■ **Exercise**
What follows is a set of records; restate each one word for word and drop the pictures.

Screenshot grounding data

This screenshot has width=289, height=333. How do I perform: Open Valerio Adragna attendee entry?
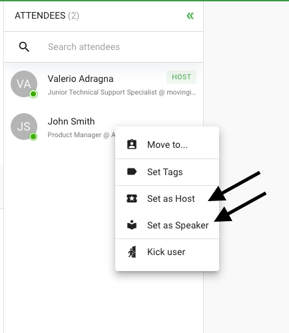click(103, 84)
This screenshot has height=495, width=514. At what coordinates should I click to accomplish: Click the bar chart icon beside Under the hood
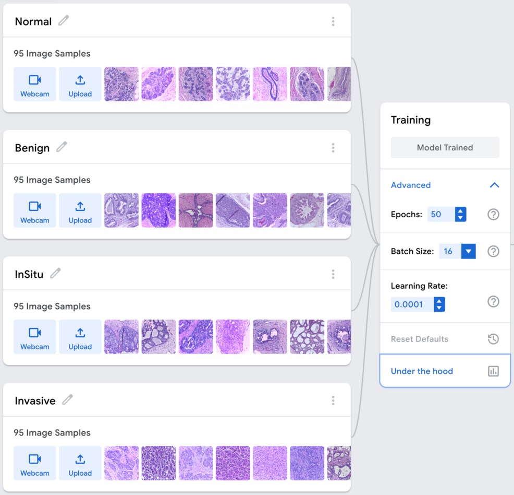(493, 371)
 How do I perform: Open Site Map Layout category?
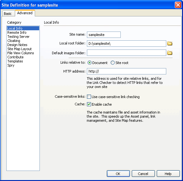click(20, 49)
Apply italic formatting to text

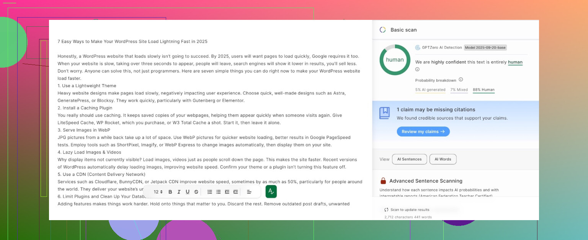tap(179, 192)
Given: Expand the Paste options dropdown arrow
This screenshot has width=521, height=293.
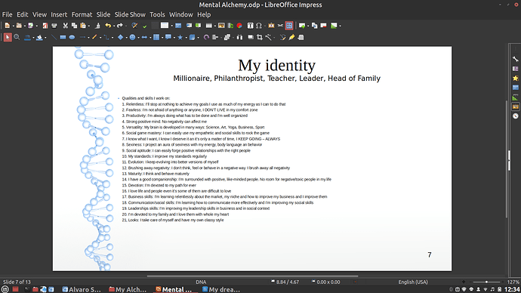Looking at the screenshot, I should [88, 26].
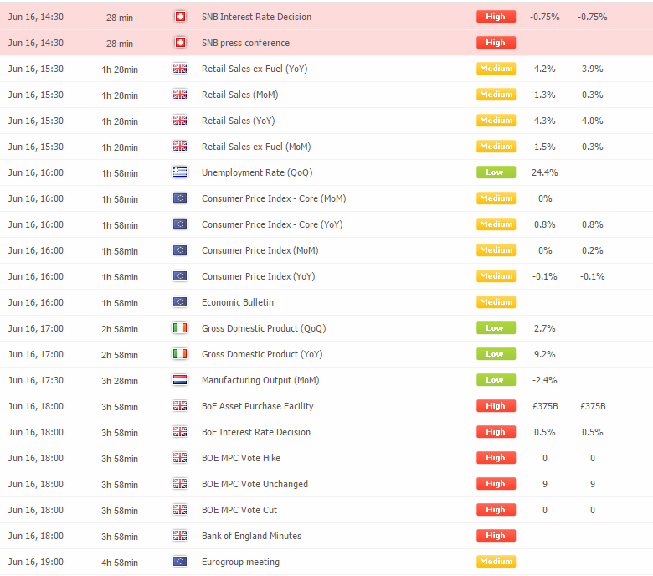
Task: Open BoE Asset Purchase Facility event
Action: pyautogui.click(x=258, y=406)
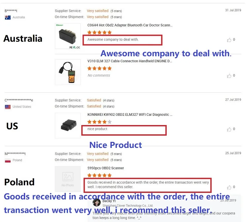Viewport: 248px width, 222px height.
Task: Click the four-star rating on KONNWEI review
Action: (x=99, y=122)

■ **Task output**
This screenshot has width=289, height=333. How do I perform: Open Valerio Adragna attendee entry?
click(103, 84)
This screenshot has height=495, width=514. At what coordinates should I click to accomplish: Click the bar chart icon beside Under the hood
(493, 371)
 How do I perform: Open Site Map Layout category?
click(20, 49)
Apply italic formatting to text

tap(179, 192)
Given: Expand the Paste options dropdown arrow
This screenshot has width=521, height=293.
Looking at the screenshot, I should [88, 26].
Task: Open BoE Asset Purchase Facility event
Action: pyautogui.click(x=258, y=406)
Viewport: 248px width, 222px height.
Task: Click the four-star rating on KONNWEI review
Action: (x=99, y=122)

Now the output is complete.